- **What the exercise asks**: Skip the pictures. Retype exactly, and only, the lines between the line holding "Click the BETA tag badge" and the last line below, inclusive.

* * * *

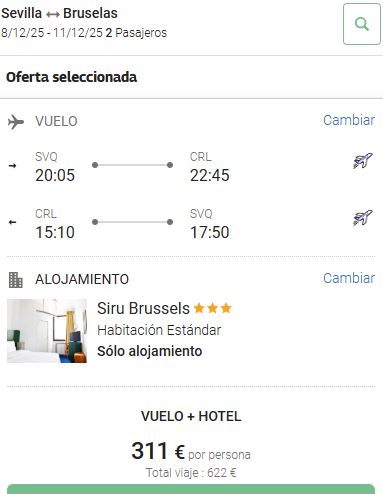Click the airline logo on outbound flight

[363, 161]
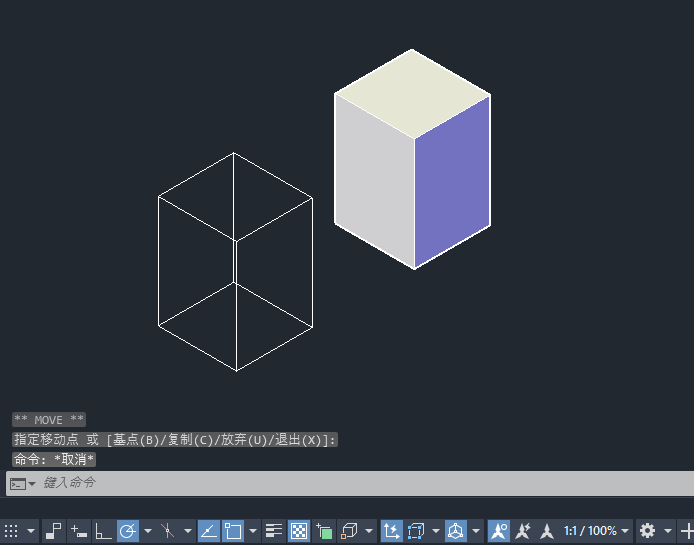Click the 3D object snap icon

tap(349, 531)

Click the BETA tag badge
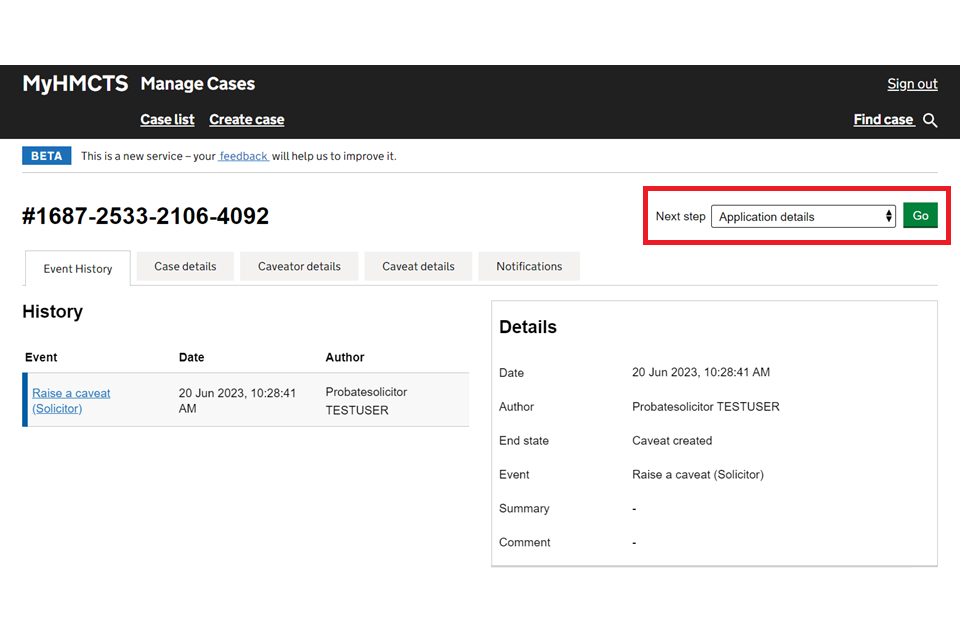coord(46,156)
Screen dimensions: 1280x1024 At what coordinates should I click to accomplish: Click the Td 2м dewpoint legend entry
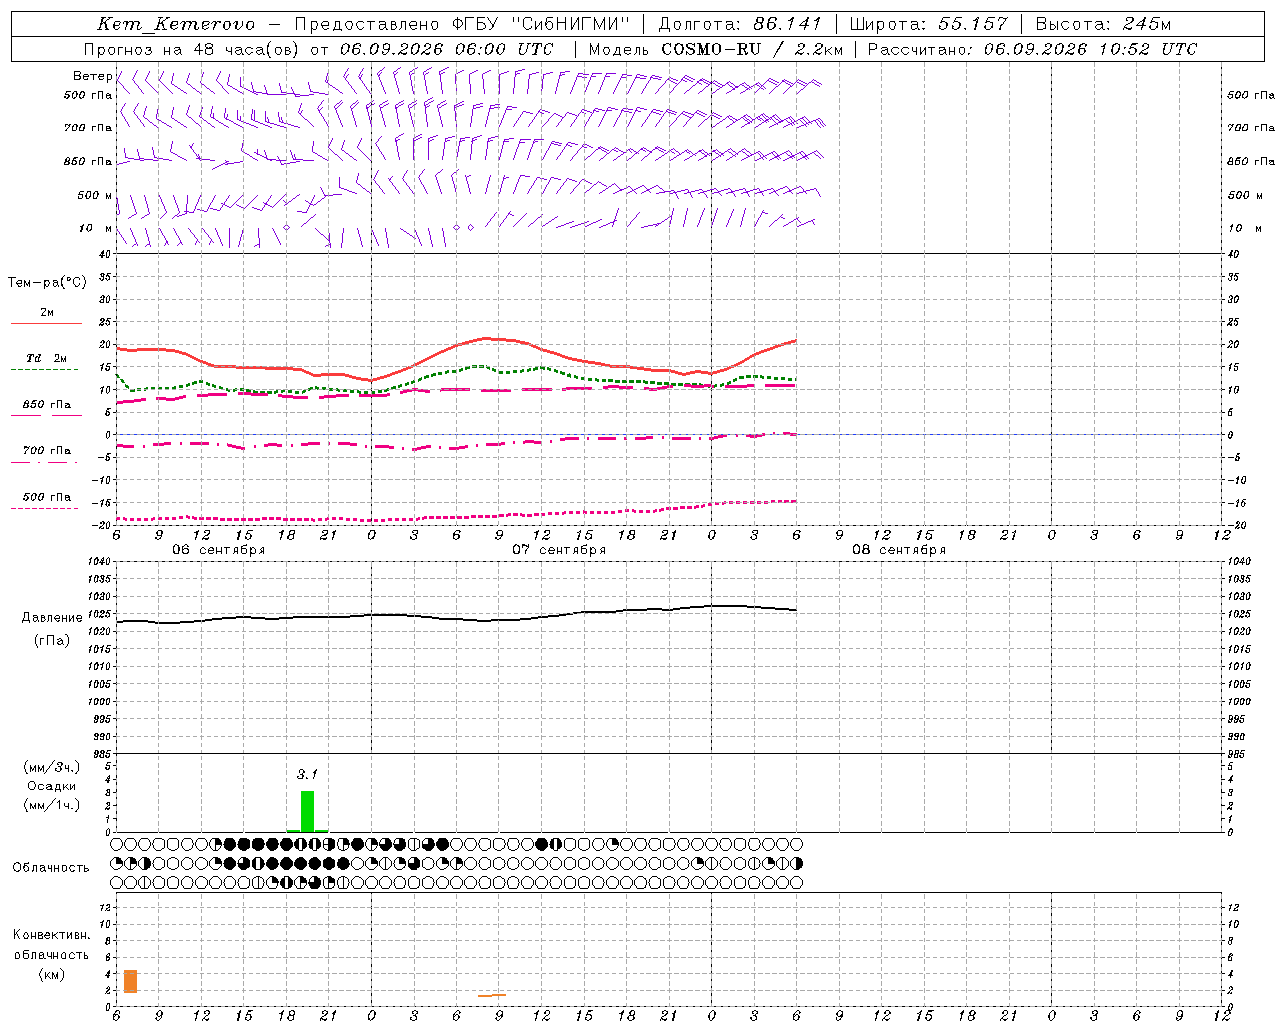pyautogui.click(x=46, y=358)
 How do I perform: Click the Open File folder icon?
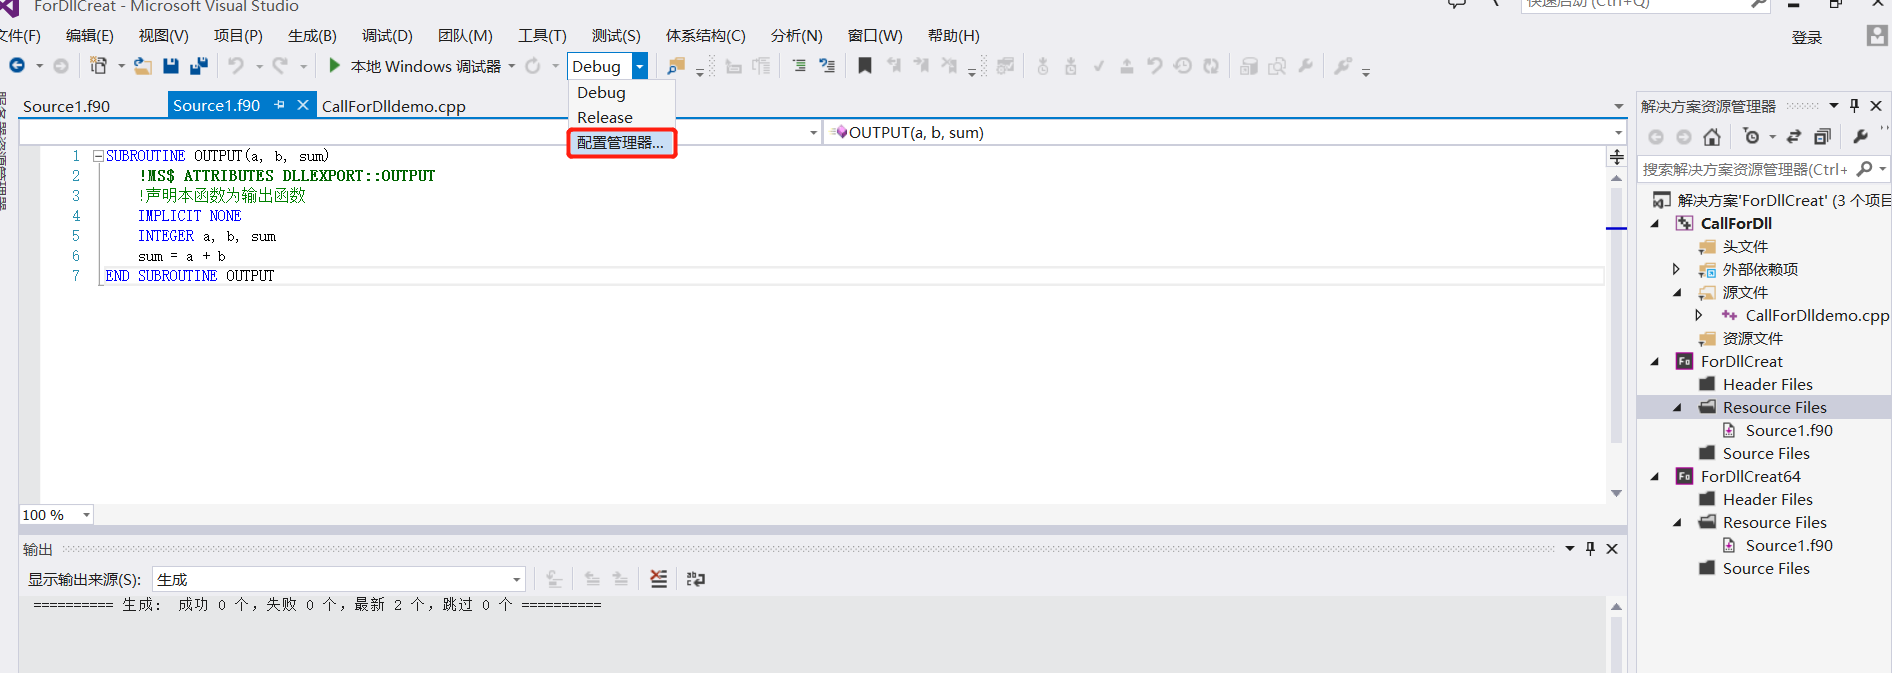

* * * *

- **Task response**:
Click the BETA tag badge
coord(46,156)
Screen dimensions: 1280x1024 At what coordinates should I click to accomplish: Click the Td 2м dewpoint legend entry
pyautogui.click(x=46, y=358)
 How do I perform: Click the Open File folder icon?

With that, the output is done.